Source information =
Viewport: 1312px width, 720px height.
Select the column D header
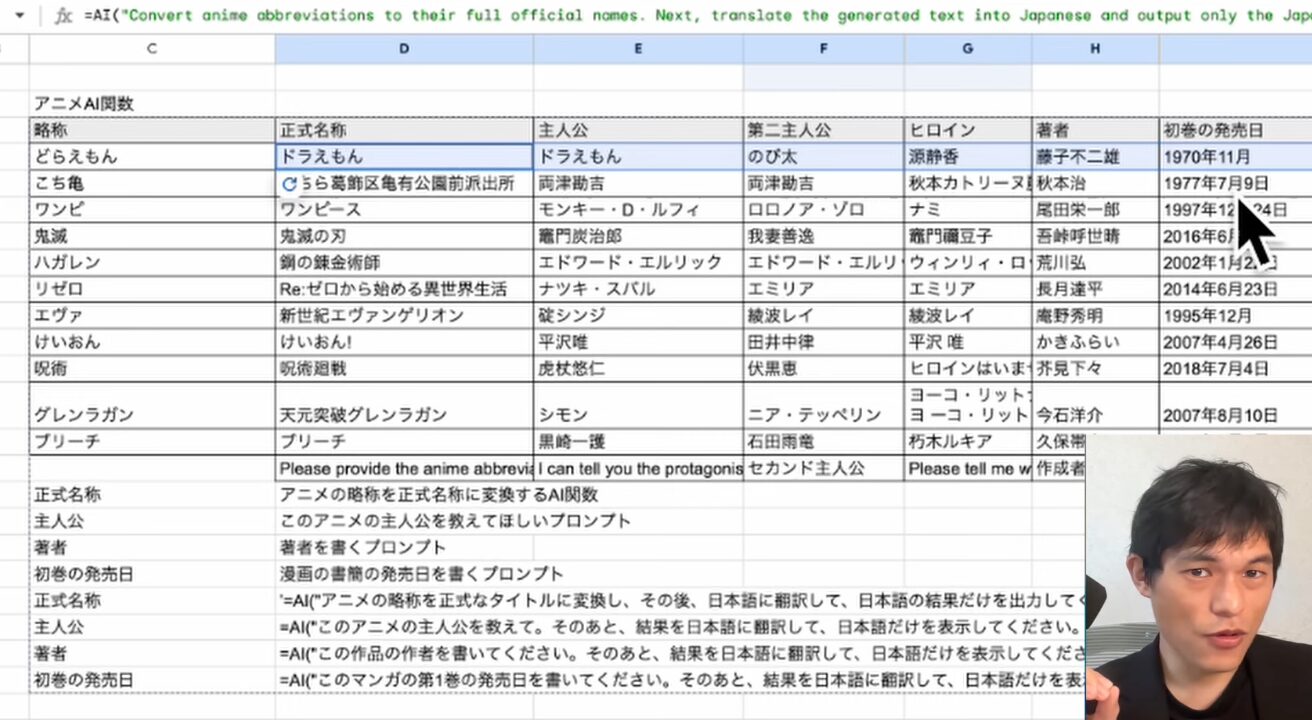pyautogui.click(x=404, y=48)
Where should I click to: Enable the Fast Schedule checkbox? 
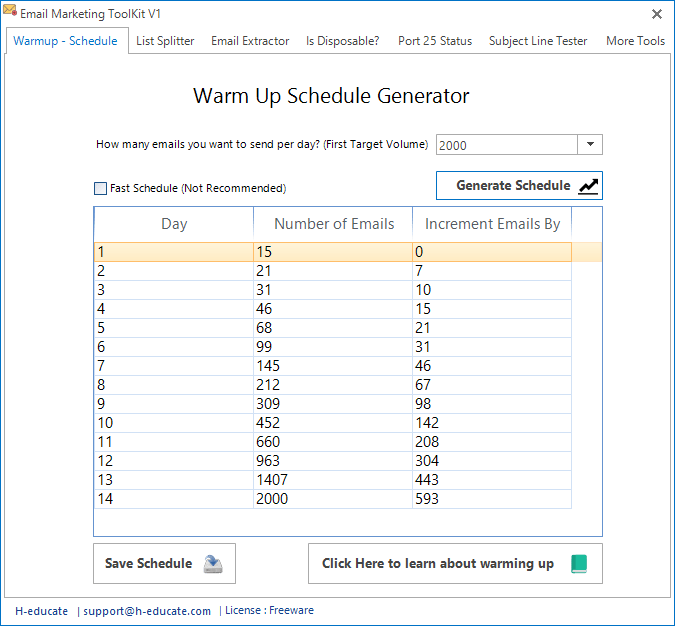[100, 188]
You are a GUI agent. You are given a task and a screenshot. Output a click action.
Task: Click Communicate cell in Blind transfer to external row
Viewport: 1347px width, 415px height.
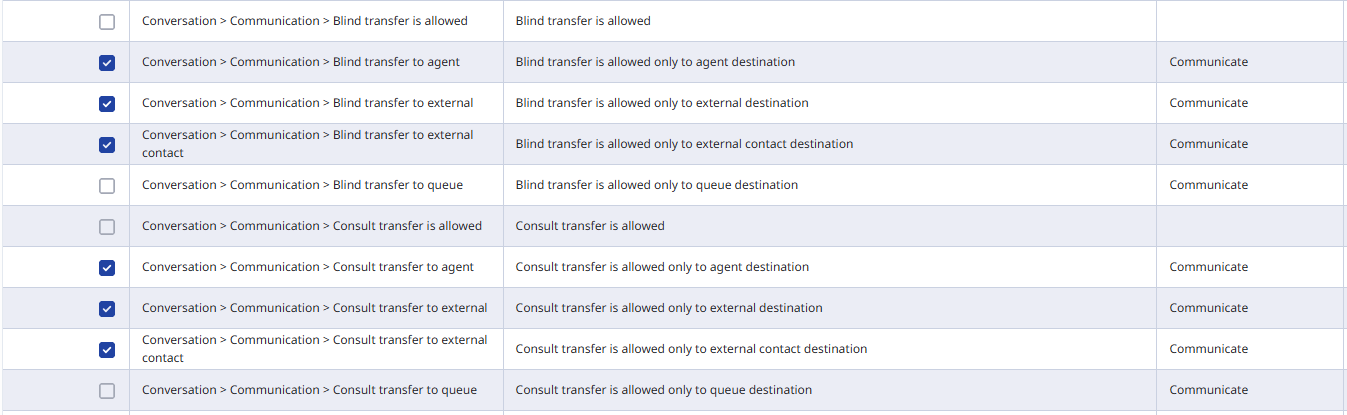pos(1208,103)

Exercise directions =
Please restate the material word for word; the pictures stay out.

Task solution =
Viewport: 1312px width, 720px height.
Select the column D header
pyautogui.click(x=404, y=48)
Where should I click to: Enable the Fast Schedule checkbox? 
[100, 188]
You are a GUI agent. You are given a task and a screenshot. Output a click action.
Task: Click Communicate cell in Blind transfer to external row
Viewport: 1347px width, 415px height.
pos(1208,103)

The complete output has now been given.